Bu rüyalar, arkadaşlık ve aşk olayları derken tatilin yarısından fazlası bitmişti bile. 5 gün sonra döneceklerdi. Ve bu 5 gün içerisinde bir rüya daha görürse Alin çıldırabilirdi.

''Anne ben çıkıyorum, biraz yürüyeceğim.''

''Tamam kızım, sakın unutma bugün sınav puanları açıklanıyor. Hemen bir internet kafe bulmalısın."

"Tamam anne. 1'de açıklanacak ben 1e kadar internet kafede olurum, merak etme.''

Alin'in sınavının çok iyi geçtiği söylenemezdi. Sınav karneden sonraydı ve karne günü yaşadığı üzüntüden dolayı sınavına odaklanamamış, çalıştığı bütün yerleri unutmuştu. Ailesine iyi geçti demişti fakat sonuçtan hiç umutlu değildi. Şu anda kendini değil ailesini düşünüyordu. Çünkü babası onun gibi kaptan olmasını istiyordu ve ailesi de bunu destekliyordu. Kaptanlığın puanları çok yüksekti ve yüksek alması gerekiyordu. Bir kez daha girme hakkı tabii ki vardı fakat Alin bir sene daha dershane-test-ev 3'lüsünü çekemezdi.

Alin dalıp gitmişken Betül onu gördü ve selam verdi.

''Hey, Alin! Hoop, kızım nerelerdesin ya?''

Ve sürpriz insan Tugay'da yanındaydı... 

''Buradayım ya, dalmışım. Siz barıştınız mı?''

''Evet de, sen nereden öğrendin ben kimseye anlatmamıştım?'' dedi fısıldayarak.
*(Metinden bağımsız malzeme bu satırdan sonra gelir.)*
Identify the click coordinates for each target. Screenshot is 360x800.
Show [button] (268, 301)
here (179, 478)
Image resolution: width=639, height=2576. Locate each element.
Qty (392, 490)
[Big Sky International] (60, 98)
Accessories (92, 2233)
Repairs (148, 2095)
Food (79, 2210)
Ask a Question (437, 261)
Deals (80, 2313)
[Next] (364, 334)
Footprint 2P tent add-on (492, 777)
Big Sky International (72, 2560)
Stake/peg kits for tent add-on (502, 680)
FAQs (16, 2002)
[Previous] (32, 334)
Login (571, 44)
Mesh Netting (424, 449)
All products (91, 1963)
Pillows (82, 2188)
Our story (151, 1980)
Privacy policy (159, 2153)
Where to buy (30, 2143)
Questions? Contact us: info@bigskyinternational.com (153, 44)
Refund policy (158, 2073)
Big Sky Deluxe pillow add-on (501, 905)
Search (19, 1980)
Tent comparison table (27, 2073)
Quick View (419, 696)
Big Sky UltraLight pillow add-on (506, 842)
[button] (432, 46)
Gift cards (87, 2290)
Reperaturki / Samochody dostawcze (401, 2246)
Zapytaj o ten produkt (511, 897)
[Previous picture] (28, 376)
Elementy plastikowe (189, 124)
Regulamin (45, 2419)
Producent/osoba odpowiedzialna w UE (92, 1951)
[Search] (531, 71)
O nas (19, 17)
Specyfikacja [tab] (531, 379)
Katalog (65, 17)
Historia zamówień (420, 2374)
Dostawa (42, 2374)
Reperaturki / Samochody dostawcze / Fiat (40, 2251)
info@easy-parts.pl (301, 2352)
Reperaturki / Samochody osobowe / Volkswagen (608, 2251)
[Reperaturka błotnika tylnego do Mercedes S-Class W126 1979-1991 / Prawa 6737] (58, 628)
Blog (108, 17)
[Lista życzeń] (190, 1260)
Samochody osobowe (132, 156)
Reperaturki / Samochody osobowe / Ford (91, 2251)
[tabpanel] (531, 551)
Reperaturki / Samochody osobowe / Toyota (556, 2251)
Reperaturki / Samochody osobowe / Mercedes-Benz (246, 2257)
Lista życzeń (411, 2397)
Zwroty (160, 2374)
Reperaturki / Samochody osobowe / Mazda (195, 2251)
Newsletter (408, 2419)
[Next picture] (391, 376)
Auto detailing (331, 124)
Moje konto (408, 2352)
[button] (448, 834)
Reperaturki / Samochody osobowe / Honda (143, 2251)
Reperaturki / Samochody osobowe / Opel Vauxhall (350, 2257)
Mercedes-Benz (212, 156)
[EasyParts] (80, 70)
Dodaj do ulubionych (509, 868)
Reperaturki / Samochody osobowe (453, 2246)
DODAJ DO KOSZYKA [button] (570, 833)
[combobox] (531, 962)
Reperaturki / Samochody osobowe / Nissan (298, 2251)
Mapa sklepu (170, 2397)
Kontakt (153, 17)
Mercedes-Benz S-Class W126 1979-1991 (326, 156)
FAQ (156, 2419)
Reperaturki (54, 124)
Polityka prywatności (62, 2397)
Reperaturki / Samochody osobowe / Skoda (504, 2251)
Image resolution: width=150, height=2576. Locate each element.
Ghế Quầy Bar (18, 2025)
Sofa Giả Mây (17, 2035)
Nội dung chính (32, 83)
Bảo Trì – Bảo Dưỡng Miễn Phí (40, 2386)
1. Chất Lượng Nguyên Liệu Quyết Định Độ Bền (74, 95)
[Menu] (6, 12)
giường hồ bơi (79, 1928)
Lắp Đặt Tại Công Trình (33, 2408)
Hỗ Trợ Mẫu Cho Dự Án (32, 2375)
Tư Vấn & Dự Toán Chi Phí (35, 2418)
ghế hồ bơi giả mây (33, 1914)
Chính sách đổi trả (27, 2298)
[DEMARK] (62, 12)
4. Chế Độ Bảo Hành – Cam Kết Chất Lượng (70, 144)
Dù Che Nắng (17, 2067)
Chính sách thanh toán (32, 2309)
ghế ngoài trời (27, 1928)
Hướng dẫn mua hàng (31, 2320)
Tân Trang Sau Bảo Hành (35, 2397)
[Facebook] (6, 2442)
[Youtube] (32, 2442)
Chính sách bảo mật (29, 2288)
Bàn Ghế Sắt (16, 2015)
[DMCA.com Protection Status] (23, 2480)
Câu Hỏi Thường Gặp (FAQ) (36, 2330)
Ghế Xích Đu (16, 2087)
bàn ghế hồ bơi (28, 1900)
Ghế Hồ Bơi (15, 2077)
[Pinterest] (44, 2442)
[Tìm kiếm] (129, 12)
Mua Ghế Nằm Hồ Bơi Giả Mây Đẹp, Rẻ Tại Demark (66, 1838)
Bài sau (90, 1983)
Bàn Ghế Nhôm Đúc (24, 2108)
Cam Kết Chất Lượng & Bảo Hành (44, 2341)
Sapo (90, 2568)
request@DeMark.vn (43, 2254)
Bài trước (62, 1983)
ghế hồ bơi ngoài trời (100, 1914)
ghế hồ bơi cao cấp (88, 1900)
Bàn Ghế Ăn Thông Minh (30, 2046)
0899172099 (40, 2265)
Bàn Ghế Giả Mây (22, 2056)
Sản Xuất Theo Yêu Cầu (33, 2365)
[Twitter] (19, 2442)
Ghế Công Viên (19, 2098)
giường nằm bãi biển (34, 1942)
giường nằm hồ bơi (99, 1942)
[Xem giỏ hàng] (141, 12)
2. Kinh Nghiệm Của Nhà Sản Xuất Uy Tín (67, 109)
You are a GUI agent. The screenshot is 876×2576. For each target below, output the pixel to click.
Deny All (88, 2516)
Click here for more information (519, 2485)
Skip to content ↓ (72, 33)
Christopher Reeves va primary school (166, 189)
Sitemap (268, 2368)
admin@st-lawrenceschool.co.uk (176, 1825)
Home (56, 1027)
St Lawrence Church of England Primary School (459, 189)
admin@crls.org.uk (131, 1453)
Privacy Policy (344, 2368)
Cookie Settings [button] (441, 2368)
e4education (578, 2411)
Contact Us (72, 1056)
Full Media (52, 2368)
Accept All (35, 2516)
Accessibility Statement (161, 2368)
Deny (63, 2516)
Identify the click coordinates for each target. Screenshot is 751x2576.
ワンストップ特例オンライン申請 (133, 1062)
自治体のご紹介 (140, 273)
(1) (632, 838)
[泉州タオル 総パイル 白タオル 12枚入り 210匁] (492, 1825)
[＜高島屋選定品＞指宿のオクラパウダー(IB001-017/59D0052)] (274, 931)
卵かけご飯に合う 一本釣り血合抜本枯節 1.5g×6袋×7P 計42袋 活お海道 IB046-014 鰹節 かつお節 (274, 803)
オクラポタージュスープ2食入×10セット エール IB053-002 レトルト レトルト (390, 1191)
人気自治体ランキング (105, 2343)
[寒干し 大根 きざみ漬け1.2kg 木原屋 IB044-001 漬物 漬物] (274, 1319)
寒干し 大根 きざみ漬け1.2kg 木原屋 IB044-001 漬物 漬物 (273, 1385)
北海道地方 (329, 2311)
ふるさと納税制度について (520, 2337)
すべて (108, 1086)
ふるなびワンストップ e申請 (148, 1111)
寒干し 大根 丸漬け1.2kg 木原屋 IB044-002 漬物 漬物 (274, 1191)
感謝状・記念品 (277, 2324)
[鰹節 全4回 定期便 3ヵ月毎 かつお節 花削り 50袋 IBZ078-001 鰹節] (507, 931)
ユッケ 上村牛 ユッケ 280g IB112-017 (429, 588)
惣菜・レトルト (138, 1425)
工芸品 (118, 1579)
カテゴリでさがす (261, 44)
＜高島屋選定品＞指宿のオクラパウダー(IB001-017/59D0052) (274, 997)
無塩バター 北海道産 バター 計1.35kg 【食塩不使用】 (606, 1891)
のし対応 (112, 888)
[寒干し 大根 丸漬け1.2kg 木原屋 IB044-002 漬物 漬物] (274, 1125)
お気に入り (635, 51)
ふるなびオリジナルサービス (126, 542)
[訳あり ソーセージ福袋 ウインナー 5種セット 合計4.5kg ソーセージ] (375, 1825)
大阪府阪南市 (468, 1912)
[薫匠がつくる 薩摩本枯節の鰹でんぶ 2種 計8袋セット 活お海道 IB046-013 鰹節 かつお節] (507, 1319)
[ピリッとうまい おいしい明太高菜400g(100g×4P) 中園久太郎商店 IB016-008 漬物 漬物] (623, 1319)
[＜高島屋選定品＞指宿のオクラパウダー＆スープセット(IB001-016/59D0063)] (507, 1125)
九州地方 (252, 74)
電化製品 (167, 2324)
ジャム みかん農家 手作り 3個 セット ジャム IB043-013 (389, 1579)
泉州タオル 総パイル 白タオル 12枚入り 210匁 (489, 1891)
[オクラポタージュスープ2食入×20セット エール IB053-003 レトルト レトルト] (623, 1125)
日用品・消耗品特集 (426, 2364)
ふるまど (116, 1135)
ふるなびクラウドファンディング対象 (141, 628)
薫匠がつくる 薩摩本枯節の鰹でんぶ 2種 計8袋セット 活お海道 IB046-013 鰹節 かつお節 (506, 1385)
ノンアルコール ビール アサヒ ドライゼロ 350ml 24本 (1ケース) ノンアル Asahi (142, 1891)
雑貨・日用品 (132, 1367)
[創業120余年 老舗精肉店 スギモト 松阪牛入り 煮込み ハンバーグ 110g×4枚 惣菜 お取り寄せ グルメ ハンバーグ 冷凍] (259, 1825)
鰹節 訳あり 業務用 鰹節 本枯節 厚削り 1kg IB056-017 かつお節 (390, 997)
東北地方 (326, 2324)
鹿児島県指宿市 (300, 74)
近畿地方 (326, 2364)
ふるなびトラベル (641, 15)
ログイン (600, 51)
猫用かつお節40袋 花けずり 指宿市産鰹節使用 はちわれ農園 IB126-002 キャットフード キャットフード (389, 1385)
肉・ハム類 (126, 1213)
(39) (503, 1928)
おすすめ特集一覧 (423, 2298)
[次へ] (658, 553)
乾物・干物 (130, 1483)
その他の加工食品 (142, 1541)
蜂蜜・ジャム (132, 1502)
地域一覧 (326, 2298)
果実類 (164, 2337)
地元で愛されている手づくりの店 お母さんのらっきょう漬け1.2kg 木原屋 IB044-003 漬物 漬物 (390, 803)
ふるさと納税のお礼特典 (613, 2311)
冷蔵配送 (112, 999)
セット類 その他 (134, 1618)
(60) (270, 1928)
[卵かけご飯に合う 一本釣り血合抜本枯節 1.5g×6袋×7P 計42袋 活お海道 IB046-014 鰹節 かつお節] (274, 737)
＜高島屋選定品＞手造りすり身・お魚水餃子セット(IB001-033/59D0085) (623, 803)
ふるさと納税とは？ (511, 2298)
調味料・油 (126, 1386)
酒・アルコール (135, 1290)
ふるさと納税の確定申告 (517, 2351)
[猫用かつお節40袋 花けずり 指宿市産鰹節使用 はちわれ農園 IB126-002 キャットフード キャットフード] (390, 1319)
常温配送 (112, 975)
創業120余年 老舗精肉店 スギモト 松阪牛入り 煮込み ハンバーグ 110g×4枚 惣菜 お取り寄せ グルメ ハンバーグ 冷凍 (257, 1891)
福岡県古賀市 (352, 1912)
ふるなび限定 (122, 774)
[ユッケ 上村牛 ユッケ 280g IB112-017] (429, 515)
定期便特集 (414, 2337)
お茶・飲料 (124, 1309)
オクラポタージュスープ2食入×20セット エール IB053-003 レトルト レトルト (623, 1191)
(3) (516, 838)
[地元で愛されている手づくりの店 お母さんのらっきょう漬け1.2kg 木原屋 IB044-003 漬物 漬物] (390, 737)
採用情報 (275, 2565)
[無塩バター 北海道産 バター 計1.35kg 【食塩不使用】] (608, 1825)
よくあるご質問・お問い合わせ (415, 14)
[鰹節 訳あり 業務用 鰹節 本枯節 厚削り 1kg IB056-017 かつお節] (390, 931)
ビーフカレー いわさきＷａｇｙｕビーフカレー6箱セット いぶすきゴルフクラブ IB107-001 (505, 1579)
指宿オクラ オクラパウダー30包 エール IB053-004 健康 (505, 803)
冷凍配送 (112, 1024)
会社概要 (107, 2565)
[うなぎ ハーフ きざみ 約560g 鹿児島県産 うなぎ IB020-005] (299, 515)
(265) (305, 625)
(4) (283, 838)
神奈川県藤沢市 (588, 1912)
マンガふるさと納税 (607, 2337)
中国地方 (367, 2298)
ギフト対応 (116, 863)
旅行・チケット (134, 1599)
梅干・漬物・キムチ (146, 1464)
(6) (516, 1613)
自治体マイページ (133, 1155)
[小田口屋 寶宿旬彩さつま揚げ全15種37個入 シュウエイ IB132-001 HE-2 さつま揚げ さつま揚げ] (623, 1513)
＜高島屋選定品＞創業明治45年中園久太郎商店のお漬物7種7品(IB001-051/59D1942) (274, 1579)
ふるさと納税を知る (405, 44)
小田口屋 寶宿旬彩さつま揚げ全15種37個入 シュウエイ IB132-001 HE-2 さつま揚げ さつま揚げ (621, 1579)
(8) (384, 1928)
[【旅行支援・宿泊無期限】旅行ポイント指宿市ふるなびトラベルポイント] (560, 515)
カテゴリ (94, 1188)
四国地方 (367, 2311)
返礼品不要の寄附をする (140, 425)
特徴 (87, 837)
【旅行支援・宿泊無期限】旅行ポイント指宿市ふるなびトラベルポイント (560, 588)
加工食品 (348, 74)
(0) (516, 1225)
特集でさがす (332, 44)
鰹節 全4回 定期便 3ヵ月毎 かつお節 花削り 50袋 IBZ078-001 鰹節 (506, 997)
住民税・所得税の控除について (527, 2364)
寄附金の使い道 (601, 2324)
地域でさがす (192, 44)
'Rüyamda gördüm' diyemeyeceği için daha usturuplu bir şey uydurmalıydı.

''Geçen ben seni gördüm bayağı asıktı suratın,bende Tugay'la kavga ettiğinizi düşündüm. Sen beni göremezdin,çünkü ben çalılıkların arasındaydım.'' Alin gerçekten iyi bir yalancı olmuştu ve bu durumdan gitgide nefret etmeye başlamıştı.

''Haklısın,dün bayağı kötüydüm. Tugay'la acayip kavga ettik. Ama çok şükür şimdi barıştık. Ben onunla 1 saat daha birlikteyim, sonra seninle sonuçlara bakmaya gideriz o arada konuşuruz detayları tamam mı?''

''Tamamdır, hadi görüşürüz, görüşürüz Tugay...''

''Görüşürüz Alin.'' Yine o güzel gülümsemesi yerleşmişti yüzüne, hele o çukur çukur gamzeleri Alin'in aklını başından alıyordu. Neyse ki çabuk kendine geldi. Arkalarından baktığında Betül'ün Tugay'ın koluna girdiğini gördü. Gözyaşlarına hakim olmayı şu son 2 ay içerisinde çok iyi öğrenmişti, o yüzden dayanabildi.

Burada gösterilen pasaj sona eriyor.